I laughed till I almost peed myself. My make-up went all runny and my cheeks ached. It was two hours of deliciously naughty, rude, clever fun in the Festival of shameless arts currently on in Vienna. And I do admire Ms Pam Ann that she very obviously created her program especially for us, the Viennese. There was lots of talk about AUA (our national airline) which has been bought by Lufthansa (the Germans) and now tries to keep Emirates Air (“You don’t like to hear that name here in Vienna, do you?”) out of our airport because – well, they’re cheaper and offer better service.
First off a little explanation: Pam Ann is truly too good to be true – she’s the alter ego of Australian comedienne Caroline Reid and incredibly successful with her Pam Ann Show on aussie TV. Now see how I came upon her: http://www.celebritynetworth.com/watch/vP0wAHK_4P0/pam-ann-simon-burke/ and believe you me – she is TAME in comparison to her live show. And onto the live show:
It all starts with an info screen that shows various destinations and various airlines (like Qantas to Sydney – in repair; or American Airlines to Las Vegas – no crew yet; or Al’Italia to Rome – departure at 8.20-ish; and finally Lufthansa to Berlin – you better be on time!) which is hilarious in itself. They update themselves regularly till all show that we now all are on the way to Paradise… Then Ms Pam Ann peruses the new (and I think rather short lived) TV-show Pan Am and copies herself into the various scenes, not one of which is now appropriate for children any longer.

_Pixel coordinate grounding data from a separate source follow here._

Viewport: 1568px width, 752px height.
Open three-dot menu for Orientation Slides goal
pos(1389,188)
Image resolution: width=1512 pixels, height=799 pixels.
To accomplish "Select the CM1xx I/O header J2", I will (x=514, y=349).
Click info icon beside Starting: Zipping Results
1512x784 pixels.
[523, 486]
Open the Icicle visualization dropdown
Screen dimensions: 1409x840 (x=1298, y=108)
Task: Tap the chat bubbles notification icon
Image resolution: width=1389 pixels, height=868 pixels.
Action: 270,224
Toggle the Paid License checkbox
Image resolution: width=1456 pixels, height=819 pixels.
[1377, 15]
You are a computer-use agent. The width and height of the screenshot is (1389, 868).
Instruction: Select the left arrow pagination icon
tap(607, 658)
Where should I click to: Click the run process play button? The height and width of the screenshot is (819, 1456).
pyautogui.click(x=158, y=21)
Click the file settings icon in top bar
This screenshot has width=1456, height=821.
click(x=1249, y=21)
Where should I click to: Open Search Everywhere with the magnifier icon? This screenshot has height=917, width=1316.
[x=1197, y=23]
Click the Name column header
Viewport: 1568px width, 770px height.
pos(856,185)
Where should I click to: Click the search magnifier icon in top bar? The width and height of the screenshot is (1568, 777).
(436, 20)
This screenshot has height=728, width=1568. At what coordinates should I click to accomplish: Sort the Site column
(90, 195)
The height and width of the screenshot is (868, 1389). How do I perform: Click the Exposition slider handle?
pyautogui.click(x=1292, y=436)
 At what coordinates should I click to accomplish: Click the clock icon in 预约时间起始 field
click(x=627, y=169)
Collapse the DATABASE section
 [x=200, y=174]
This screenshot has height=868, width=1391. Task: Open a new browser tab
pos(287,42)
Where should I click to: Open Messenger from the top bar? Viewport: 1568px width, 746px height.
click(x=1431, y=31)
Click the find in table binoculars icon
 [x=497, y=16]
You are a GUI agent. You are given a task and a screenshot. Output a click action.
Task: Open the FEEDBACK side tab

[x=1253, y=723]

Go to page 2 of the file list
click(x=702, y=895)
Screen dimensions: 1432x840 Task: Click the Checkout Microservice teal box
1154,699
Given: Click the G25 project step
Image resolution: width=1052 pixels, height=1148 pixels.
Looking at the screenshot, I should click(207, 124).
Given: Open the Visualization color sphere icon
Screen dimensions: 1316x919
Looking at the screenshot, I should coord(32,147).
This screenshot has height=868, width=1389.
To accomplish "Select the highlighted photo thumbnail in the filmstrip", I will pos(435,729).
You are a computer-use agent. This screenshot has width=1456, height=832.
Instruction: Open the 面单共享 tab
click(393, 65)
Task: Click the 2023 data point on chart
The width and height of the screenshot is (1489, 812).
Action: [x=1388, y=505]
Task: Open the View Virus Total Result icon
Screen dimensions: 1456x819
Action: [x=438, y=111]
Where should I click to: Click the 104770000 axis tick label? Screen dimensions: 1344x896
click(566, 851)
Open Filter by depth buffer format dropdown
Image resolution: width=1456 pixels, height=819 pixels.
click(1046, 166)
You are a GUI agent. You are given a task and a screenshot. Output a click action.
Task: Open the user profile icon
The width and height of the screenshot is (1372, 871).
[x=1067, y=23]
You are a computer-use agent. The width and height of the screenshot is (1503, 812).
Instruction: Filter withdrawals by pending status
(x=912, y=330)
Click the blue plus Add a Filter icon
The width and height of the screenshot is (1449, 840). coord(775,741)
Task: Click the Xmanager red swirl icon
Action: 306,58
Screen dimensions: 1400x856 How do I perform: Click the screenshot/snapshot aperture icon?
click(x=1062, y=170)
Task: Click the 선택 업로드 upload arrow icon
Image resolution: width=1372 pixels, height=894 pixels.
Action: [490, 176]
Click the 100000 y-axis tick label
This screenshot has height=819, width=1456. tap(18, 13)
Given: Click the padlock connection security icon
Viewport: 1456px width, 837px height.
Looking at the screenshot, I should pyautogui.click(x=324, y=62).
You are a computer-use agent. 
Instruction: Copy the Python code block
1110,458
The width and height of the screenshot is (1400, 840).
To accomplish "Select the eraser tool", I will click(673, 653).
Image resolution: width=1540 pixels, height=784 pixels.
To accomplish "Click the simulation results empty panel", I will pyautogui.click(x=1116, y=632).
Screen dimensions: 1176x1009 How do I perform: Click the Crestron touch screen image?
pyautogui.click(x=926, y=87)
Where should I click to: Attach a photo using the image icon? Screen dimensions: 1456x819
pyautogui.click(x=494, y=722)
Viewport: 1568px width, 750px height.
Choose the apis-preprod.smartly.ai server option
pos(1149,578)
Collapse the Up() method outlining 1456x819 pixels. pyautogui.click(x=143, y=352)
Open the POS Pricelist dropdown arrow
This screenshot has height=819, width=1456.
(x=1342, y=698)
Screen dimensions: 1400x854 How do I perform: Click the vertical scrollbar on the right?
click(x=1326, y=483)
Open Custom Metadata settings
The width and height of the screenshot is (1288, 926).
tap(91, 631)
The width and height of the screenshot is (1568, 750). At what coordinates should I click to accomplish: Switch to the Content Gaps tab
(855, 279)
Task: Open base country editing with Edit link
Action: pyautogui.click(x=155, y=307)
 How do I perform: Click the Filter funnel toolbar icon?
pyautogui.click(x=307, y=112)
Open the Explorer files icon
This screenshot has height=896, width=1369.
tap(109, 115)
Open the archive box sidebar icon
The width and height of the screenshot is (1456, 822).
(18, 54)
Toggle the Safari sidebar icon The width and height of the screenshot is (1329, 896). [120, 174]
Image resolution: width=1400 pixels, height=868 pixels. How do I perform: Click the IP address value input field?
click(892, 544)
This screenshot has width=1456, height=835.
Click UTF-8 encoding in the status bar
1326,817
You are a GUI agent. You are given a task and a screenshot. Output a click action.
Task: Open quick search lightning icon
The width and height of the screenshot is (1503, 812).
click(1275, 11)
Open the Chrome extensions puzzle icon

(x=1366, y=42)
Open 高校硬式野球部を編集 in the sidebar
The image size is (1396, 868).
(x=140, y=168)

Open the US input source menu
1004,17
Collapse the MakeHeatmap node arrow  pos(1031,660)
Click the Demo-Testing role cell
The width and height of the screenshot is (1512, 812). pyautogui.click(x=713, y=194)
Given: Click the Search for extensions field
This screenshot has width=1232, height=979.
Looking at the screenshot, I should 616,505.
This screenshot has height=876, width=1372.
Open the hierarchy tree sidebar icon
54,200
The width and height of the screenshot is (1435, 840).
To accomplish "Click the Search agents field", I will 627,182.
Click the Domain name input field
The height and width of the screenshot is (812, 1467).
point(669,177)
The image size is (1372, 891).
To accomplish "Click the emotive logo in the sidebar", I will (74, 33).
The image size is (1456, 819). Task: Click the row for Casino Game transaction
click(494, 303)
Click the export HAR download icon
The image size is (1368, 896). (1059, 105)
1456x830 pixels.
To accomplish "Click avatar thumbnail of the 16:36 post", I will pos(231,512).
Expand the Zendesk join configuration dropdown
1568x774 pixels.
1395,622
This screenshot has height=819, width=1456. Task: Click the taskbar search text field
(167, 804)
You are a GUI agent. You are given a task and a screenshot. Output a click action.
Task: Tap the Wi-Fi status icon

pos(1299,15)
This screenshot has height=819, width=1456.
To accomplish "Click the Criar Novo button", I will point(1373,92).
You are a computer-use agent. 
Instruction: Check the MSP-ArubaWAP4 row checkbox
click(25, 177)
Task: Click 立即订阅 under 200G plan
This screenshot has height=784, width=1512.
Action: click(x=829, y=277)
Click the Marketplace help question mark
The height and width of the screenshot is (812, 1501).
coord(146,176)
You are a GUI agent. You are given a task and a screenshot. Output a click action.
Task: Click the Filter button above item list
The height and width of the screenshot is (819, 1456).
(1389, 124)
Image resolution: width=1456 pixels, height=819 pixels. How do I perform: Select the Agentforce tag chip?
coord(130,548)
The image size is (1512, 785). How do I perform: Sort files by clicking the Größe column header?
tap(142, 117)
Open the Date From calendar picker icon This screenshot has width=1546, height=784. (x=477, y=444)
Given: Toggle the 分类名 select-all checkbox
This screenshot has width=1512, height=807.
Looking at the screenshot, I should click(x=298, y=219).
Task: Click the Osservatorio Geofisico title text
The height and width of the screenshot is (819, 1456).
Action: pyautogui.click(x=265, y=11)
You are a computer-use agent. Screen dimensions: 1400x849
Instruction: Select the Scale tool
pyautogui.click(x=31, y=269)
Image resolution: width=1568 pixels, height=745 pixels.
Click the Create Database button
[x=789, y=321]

Then Pam Ann comes out and states – she is only going to talk to first class and business. Everyone from the seventh row on is a non-entity to her – “I smell you, don’t you wash? I’ll have flight attendants come to you with bricks to build a wall between you and us”. This was followed by stabs against various airlines – British Airlines with their new marketing strategy “What would Kate do?” the Kate in question of course being Kate Middleton. So in case of an emergency – Kate would do NOTHING because she’s the f..ing future queen. She has people who do things for her!!!!
Or the story about the point of no return when an aircraft must take off, when … “what, you haven’t heard of that? You are living in a f….ing fairy tale land. No – no kidding – your houses are all gingerbread houses, your people are all so f…ing friendly and even your names… cute, really fucking cute!” … a spanish plane didn’t know how to use the runway and was on course to crashing with a Lufthansa aircraft. And the tower said “helloooo Lufthansa…” that’s the gay coordinator on – “hellooo Lufthansa, you are ready for take offffff!” then he sees the intercepting aircraft and “Hello LUFTHANSA STOP!!!!” just before the point of noi return and all you see is – whomp. And Lufthansa stops “ja? what waz the problem. Ve stopped. Ve have a bit hot tyres now but ve can return immediately.” Now picture that with an easy jet machine. The gay coordinator comes on again, turns to his colleage: should we even bother? and booooom, one problem less!
Also the story about the tears in the wings of the qantas airbusses – “yes, you don’t know them, they can’t even LAND in Vienna, they’re so … BIG!” – yeah, you heard about that, didn’t you? That’s because we Australians are so f…ing loud! HE WE HAVE TEARS IN OUR WINGS! LISTEN WORLD! TEARS!!!! Emirates Airlines are much more discreet “cha mana chacha, psst, decha mahaamo – give them free stuff they won’t see a thing!”
Or why it takes so long to get off a plane in Schipohl: Because KLM is the last airline to offer their first class passengers gifts – tiny little ceramic houses, a new one every year, filled with … Gin of course. So the stewardess comes out with a tray full of houses and every gay has a list on his phone or iPad where the houses he has are ticked off “Do you have ’67? oh yes, love, take a look….” So that’s why it takes hours to unboard in Schipohl – BECAUSE THE F…ING GAYS CAN’T DECIDE WHICH HOUSE THEY WANT!”
And so it goes on and even after seeing it two times I am not able to remember all the hilarious jokes and innuendoes an incredibly brilliant Pam Ann was delivering at a breakneck speed. There was the dig against Virgin Airlines who are apparently crap but their stewardesses are hot and easy to fuck, against Austrian – you are dressed all in red – against the red walls your stewardesses just vanish – very clever, against the “jeanny”-like stewardesses of Emirates with their tiny little veils and then they blink and are gone! and finally against Air France who are so stuck up they don’t serve you because that’s not a good enough job for them.
It finally ends with another brilliant montage of Pam Ann starring in The Exorcist, Superman, The Godfather. By that time we were all exhausted from laughter but would have gone on for ages if it were only possible! Truly, I hope she comes back next year – Vienna obviously loves her, both shows were sell out successes!